From her robes hung a large variety of tasseled jades in the shape of baskets, flowers, fruit, birds, bells, and animals.
From her waist hung a small jade cylinder which exuded the fragrance of crushed blossoms. In her long black hair, knotted
in the back, were two long jade hairpins and two pierced white ornaments of jade. When wearing her festive headdress, there
were dozens of additional jades: small pendants in myriad forms and colors, elaborate earrings, and a pair of festoons over
a foot in length which hung from the headdress.
On her arms were solid-jade bracelets, on her gently heaving chest, brooches
of jade.
Yü was no less evident in her Imperial suite. Her furniture was ornamented
with jade. On her dressing table were small jade bottles of perfume and feminine spices, a jade box for her jewelry, a
jade tray, jade combs. She played upon a jade flute.
One night the Emperor dreamed that an evil spirit was attempting to steal
Yang Kuei-fei's jades. But a second ghost appeared and devoured the thief. This ghost identified himself to the Emperor
as a poor student who had killed himself after failing his examinations. Upon awakening, the Emperor had the student's
body disinterred, gave it an honorable burial, and the ghost forever after protected the Imperial household.
Yang Kuei-fei's lover, the Emperor Ming Huang (we must be explicit, for she
had two), also lived in a jade world. In addition to the Imperial jades custom required, the Emperor sat on a jade throne
chair, secretly dallied with the dispossessed Mei Fei behind paper-thin jade screens, ate from jade dishes, encouraged his
horse with a riding crop topped in jade, wrote on a jade plaque with a jade-handled brush. When nobles addressed him in
court they held a jade tablet in front of their mouths so their breaths would not offend.
Though the Jade Beauty was undoubtedly China's most exquisite woman, the
Emperor was greedy and wanted to keep the second best too. Once, upon entering the Imperial bedchamber unannounced,
Yang Kuei-fei noticed the jade hairpins of Mei Fei on the table. Pulling aside the window curtains, she discovered her
rival, whereupon she threw her own jade jewelry to the floor and left in a rage.
On another occasion Yang Kuei-fei was herself visited unexpectedly.

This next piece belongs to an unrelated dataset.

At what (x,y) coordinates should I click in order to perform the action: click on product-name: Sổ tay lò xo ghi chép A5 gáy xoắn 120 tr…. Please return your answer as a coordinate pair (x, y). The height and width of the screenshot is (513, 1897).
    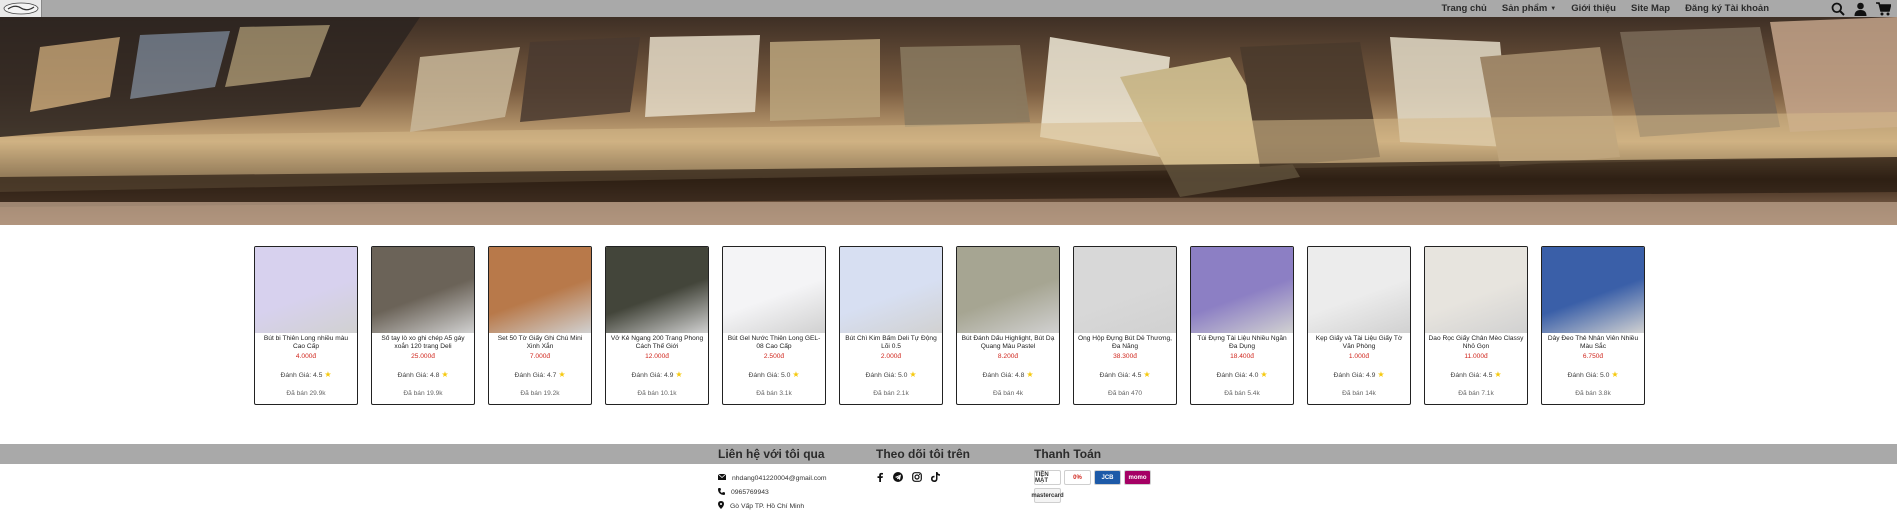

The young man was banished, but he returned to the capital some months later with an army, determined to kill the Emperor
and rescue his beloved. The enraged Emperor demanded Yang Kuei-fei's death, and even the offer of all her precious
jade ornaments to palace servants did not save her. In desperation the Jade Beauty hanged herself. But, as narrated
in a long poem by Po Chu-i, this was not the end of her story; later, in a dream, Ming Huang saw her knocking at the
jade door of the Palace of Paradise.